(Records contained in a dataset)

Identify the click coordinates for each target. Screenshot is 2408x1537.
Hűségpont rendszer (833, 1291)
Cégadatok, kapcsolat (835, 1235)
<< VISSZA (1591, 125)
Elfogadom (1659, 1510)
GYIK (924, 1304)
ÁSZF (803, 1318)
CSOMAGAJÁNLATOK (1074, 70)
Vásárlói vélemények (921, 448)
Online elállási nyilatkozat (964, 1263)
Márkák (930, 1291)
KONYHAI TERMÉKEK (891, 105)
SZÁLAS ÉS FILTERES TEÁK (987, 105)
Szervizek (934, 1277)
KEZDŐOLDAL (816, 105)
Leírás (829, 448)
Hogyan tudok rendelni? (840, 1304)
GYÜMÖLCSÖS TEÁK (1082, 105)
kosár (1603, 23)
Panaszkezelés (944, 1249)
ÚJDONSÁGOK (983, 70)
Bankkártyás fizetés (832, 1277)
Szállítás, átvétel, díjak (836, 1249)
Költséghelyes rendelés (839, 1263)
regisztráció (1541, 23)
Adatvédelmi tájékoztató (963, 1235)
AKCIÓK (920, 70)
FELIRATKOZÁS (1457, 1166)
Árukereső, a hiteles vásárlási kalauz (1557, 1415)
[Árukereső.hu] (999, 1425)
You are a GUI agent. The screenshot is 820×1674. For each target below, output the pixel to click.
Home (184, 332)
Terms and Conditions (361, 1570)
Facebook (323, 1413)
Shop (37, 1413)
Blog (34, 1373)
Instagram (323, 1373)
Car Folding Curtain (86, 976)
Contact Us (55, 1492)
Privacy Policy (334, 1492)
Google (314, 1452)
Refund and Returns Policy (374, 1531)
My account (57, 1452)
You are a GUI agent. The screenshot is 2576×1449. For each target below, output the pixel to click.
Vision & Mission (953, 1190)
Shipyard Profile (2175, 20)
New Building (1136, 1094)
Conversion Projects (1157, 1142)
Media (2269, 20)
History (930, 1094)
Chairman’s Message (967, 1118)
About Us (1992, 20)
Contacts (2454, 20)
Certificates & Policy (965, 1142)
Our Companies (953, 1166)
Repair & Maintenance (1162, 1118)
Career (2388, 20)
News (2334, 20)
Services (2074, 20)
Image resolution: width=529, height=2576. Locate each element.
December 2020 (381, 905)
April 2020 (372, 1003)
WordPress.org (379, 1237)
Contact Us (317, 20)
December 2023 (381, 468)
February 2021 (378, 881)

■ Activity:
Starting with the line that contains "Media (2269, 20)", return every line through the last one of the records, exactly as written.

■ Solution to this exercise:
Media (2269, 20)
History (930, 1094)
Chairman’s Message (967, 1118)
About Us (1992, 20)
Contacts (2454, 20)
Certificates & Policy (965, 1142)
Our Companies (953, 1166)
Repair & Maintenance (1162, 1118)
Career (2388, 20)
News (2334, 20)
Services (2074, 20)
Image resolution: width=529, height=2576. Locate each element.
December 2020 (381, 905)
April 2020 (372, 1003)
WordPress.org (379, 1237)
Contact Us (317, 20)
December 2023 (381, 468)
February 2021 (378, 881)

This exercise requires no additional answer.